Giving Claude Code access to your own tools comes down to one registration step. Connecting an MCP server to Claude Code tells the agent where a server lives and how to talk to it, and once that link is made, the server's entire tool set becomes available inside your coding session. Model Context Protocol uses a one-server-many-clients model, so the same server can feed Claude Code, an editor, and other agents at once.

Quick Answer

Run claude mcp add with the server name and connection details, restart Claude Code, then confirm the tools appear with claude mcp list. A local server uses the stdio transport, while a remote service uses HTTP. The whole process takes a couple of minutes and the server's tools are usable immediately afterwards.

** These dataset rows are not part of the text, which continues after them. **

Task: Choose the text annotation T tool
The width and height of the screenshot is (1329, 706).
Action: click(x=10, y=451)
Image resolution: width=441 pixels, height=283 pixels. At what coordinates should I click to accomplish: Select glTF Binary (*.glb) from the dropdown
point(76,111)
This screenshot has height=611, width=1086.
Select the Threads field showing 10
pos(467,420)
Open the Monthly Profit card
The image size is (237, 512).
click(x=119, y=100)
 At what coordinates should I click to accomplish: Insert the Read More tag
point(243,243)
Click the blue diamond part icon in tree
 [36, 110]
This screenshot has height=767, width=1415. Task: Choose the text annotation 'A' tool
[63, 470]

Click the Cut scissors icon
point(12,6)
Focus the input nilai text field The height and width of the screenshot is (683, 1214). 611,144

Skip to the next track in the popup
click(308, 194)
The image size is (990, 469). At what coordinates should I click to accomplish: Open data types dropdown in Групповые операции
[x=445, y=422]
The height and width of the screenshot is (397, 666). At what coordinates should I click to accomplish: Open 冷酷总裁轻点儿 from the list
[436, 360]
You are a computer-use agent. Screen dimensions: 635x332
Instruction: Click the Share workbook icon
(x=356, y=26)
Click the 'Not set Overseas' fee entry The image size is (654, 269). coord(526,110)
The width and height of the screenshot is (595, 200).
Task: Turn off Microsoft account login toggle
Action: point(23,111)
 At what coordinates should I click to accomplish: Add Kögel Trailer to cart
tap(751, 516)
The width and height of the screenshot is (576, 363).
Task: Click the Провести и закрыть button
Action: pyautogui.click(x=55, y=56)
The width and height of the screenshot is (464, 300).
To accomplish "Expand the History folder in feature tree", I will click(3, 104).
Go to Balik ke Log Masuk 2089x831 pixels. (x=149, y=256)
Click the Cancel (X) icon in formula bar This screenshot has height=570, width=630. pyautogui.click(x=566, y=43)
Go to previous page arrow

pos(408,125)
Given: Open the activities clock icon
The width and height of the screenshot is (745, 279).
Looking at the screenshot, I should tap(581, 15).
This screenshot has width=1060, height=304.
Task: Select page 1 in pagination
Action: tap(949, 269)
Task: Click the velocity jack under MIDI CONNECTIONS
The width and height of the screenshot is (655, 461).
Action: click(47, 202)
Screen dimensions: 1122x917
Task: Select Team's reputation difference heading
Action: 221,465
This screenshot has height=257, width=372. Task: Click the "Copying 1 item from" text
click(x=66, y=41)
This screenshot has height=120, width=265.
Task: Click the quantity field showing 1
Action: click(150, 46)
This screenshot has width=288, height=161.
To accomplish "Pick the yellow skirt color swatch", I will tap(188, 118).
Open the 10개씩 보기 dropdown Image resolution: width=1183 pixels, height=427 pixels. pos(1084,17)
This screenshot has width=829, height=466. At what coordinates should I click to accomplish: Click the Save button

Understand What You Are Connecting

An MCP server is a small program that exposes a defined set of tools, prompts, or data sources over a standard protocol. Claude Code acts as the client. When you register a server, you are not copying its code into the agent, you are pointing the agent at a process or URL it can call. That separation is what makes the model so flexible, since one server can serve many clients without modification.

There are two transports worth knowing. The stdio transport launches a local process on your own machine and is right for things like a local database tool or a filesystem helper. The HTTP transport connects to a remote, cloud-hosted server and is the recommended choice for hosted services.

Step-by-Step: Adding the Server

1. Pick your scope

Claude Code lets you decide who sees the server. The default personal scope keeps the registration to your machine only. Project scope writes the config into a shared .mcp.json file so your whole team picks it up from the repository. Choose project scope when the server is part of the codebase's workflow, and personal scope for your own tooling.

2. Register a local (stdio) server

For a server that runs as a local process, the command follows this shape:

claude mcp add my-tool --transport stdio -- npx -y some-mcp-package

Everything after the double dash is the command Claude Code will run to launch the server. To make it project-wide, add --scope project before the double dash.

3. Register a remote (HTTP) server

For a hosted server, you point at its URL instead:

claude mcp add my-service --transport http https://your-server-host/mcp

If the service needs credentials, pass them through an environment variable rather than typing the secret into the command. Use the ${ENV_VAR} syntax so the token is read from your environment and never sits in a config file in plain text.

4. Edit the config file directly for complex setups

For servers with several arguments or environment variables, it is often cleaner to edit the configuration file by hand. The entry takes a JSON shape with the command, its arguments, and any environment values. Save the file, then restart Claude Code so it reloads the configuration.

Verify the Connection

After adding a server, run claude mcp list to see your registered servers and their connection status. To check exactly what the agent gained, inspect the server's tool inventory. The tools should surface in your Claude Code session right away, ready to call. If a server shows as failed to connect, the usual culprits are a wrong command path for stdio servers or a missing credential for HTTP ones.

Running agents like this leans on a capable local machine, and the AI-focused desktop builds at Evetech give you the CPU and memory headroom that keeps multiple local servers responsive while you work.

Keeping It Secure

Treat MCP servers like any other dependency. Only connect servers you trust, since a registered server's tools run with the access you grant them. Keep tokens in environment variables, review what each server can reach, and remove servers you no longer use with the matching remove command. A tidy, well-specced workstation makes the whole setup smoother, and the top-selling desktops at Evetech give you a solid starting point for a dedicated dev machine.

Frequently Asked Questions

What is the difference between stdio and HTTP transports?

Stdio runs a server as a local process on your own machine and is best for local tools. HTTP connects to a remote server over the network and is recommended for cloud-hosted services. You pick the transport when you register the server.

Do I need to restart Claude Code after adding a server?

If you register with the claude mcp add command, the server is usually picked up for new sessions. If you edit the configuration file by hand, restart Claude Code so it reloads the changes and connects to the new server.

How do I share an MCP server with my team?

Register it with project scope, which writes the entry into a shared .mcp.json file in your repository. Anyone who pulls the project gets the same server configuration without setting it up manually.

Where should I store API tokens for an MCP server?

Keep them out of the config file. Use environment variables and reference them with the ${ENV_VAR} syntax so the actual secret is read from your environment at runtime rather than written into a file that might be committed.

How do I confirm a server's tools loaded correctly?

Run the list command to check the server's connection status, then inspect its tool inventory. The tools should appear in your active session immediately, and you can call them straight away to confirm.